In sex therapy sessions, he would call himself perverted and expressed a certainty that if his wife ever found out, she would divorce him. The worry and shame he carried each day, even when he wasn’t engaged in the online activity, involved imagining his wife’s discovery, his belief that he’d lose custody of his children, and the possible public shaming if his wife shared the secret with those in their community or even more broadly online. This worst-case scenario ruminating was partly why Dominic felt he had developed an addiction. After a full bio-psychosocial assessment, it became clear that the behavior itself was not compulsive, but rather had become part of his sexual script. What was compulsive was his constant worrying.  

So what helps to lower the effect of the mind wandering to the secret being held?

One of the techniques I teach clients to lower their anxiety and to improve control over their focus is mindful-based stress reduction (MBSR), a type of meditation introduced by Jon Kabat Zinn. One begins to train the mind to focus on something simple, like their breath or the flame of a candle burning. Each time an interfering thought intrudes and distracts the mind from the focal point, one is supposed to re-direct the focus back to the breath or the flame. The repetition of this re-direction helps a person gain a sense of calm and more control over what they want to truly focus on.

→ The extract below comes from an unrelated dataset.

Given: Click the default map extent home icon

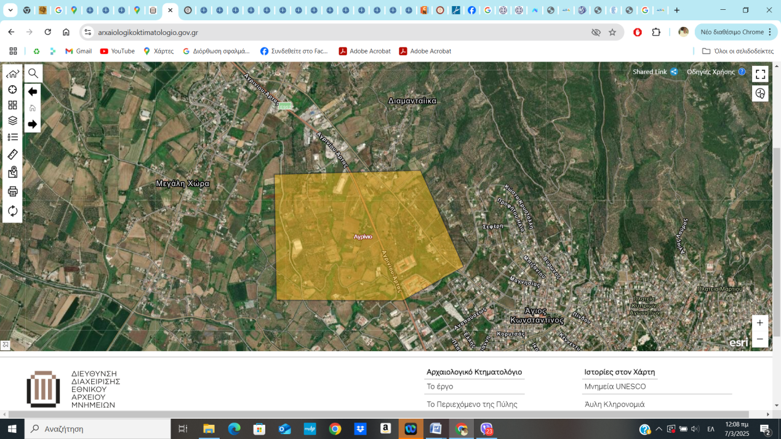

Is it always a good thing to tell someone your secret? 

In Slepian’s research, when a person confided their secret to a person or group that provided support, the confiding increased their perception of their own coping skills and their increased mental health.  

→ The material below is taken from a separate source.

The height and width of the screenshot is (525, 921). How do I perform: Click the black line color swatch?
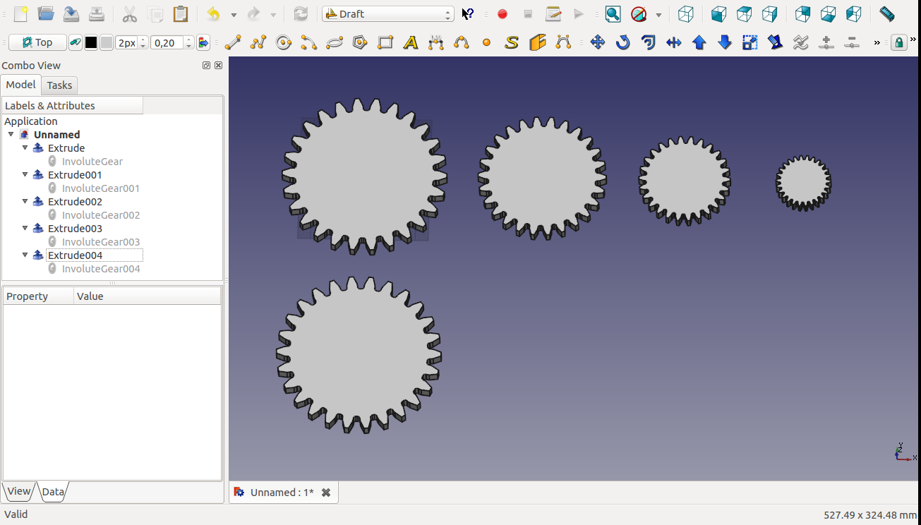tap(91, 43)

The therapy with Dominic included supportive education about the wide variety of fantasies that people had, thus normalizing his interests. He learned that foot fetishes are a common fetish among men, and that this interest goes back centuries and across cultures. 

Deposit Photos
Source: Deposit Photos

This began to lower the shame he felt.  Therapy also included help in his communication skills, so that he could confidently discuss his sexual interests. He attended a few educational groups for people who had curiosity about specific fetishes that were legal and consensually enacted. 

His obsessional thoughts decreased as he practiced MBSR each day and realized that his fantasies didn’t mean he was an awful person. He created an ethical contract with himself to stop engaging with others online, because he felt this was cheating. He kept the erotic fantasies in his imagination only. Once his anxiety had decreased, the therapy focused on whether he wanted to share these fantasies with his wife, or if he wanted to keep these fantasies privately to himself. I normalized the fact that partners may keep fantasies to themselves, and that is their choice. I also helped him walk through steps he might take in educating his wife on the erotic interest through books or educational videos, so that her own fear and judgment might decrease.

His energy and vitality returned, and his anxiety and shame decreased immensely. Eventually he made the decision to invite his wife to see another therapist for couples sex therapy so he could share his fantasy in a supportive, therapeutic manner. 

References

Slepian, M.L. & Moulton-Tetlock, E. (2018). Confiding secrets and well-being. Social Psychological and Personality Science.